» What is needed:
Send back exactly the lines from the opening line of the records below through the one with "Given: Switch to".

★ ★ ★ ★ ★

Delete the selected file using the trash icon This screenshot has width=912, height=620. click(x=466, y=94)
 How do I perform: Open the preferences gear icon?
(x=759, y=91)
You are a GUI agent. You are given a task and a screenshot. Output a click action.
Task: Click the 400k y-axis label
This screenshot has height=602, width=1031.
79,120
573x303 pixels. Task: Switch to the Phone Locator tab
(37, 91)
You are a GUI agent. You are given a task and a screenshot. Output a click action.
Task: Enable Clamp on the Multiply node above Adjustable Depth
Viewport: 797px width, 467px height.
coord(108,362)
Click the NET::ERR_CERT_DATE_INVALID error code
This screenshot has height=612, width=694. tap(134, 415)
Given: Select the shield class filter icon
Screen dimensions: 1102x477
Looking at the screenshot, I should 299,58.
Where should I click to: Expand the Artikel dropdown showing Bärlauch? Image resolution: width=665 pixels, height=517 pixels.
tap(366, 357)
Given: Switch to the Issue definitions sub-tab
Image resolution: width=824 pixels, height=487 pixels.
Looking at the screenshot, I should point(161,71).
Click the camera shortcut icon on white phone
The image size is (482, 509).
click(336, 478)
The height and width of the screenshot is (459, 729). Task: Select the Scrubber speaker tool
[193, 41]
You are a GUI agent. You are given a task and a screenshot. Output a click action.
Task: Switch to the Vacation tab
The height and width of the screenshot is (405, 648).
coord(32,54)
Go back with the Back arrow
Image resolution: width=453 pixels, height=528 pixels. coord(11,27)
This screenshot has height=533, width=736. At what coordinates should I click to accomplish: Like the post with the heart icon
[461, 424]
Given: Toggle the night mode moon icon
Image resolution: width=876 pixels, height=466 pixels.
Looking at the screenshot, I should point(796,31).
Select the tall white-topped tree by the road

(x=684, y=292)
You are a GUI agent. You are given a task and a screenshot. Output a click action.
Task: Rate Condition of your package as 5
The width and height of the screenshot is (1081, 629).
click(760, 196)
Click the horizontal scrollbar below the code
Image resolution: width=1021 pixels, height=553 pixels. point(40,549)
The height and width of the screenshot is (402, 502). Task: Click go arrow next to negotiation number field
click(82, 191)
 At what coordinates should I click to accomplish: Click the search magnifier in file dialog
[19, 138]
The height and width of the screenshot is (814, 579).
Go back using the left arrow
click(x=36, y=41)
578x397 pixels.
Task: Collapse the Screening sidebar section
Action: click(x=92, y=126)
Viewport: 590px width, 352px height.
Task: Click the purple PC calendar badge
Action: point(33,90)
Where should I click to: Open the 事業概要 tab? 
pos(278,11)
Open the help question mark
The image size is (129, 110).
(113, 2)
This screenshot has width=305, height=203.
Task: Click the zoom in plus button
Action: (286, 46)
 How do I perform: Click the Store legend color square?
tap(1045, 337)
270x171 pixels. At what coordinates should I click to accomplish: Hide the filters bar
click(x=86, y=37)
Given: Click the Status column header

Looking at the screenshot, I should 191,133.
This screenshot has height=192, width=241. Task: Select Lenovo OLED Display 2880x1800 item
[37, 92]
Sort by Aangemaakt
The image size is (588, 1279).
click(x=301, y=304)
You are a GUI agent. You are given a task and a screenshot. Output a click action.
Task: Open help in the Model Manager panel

★ ★ ★ ★ ★

» Solution:
Delete the selected file using the trash icon This screenshot has width=912, height=620. click(x=466, y=94)
 How do I perform: Open the preferences gear icon?
(x=759, y=91)
You are a GUI agent. You are given a task and a screenshot. Output a click action.
Task: Click the 400k y-axis label
This screenshot has height=602, width=1031.
79,120
573x303 pixels. Task: Switch to the Phone Locator tab
(37, 91)
You are a GUI agent. You are given a task and a screenshot. Output a click action.
Task: Enable Clamp on the Multiply node above Adjustable Depth
Viewport: 797px width, 467px height.
coord(108,362)
Click the NET::ERR_CERT_DATE_INVALID error code
This screenshot has height=612, width=694. tap(134, 415)
Given: Select the shield class filter icon
Screen dimensions: 1102x477
Looking at the screenshot, I should 299,58.
Where should I click to: Expand the Artikel dropdown showing Bärlauch? Image resolution: width=665 pixels, height=517 pixels.
tap(366, 357)
Given: Switch to the Issue definitions sub-tab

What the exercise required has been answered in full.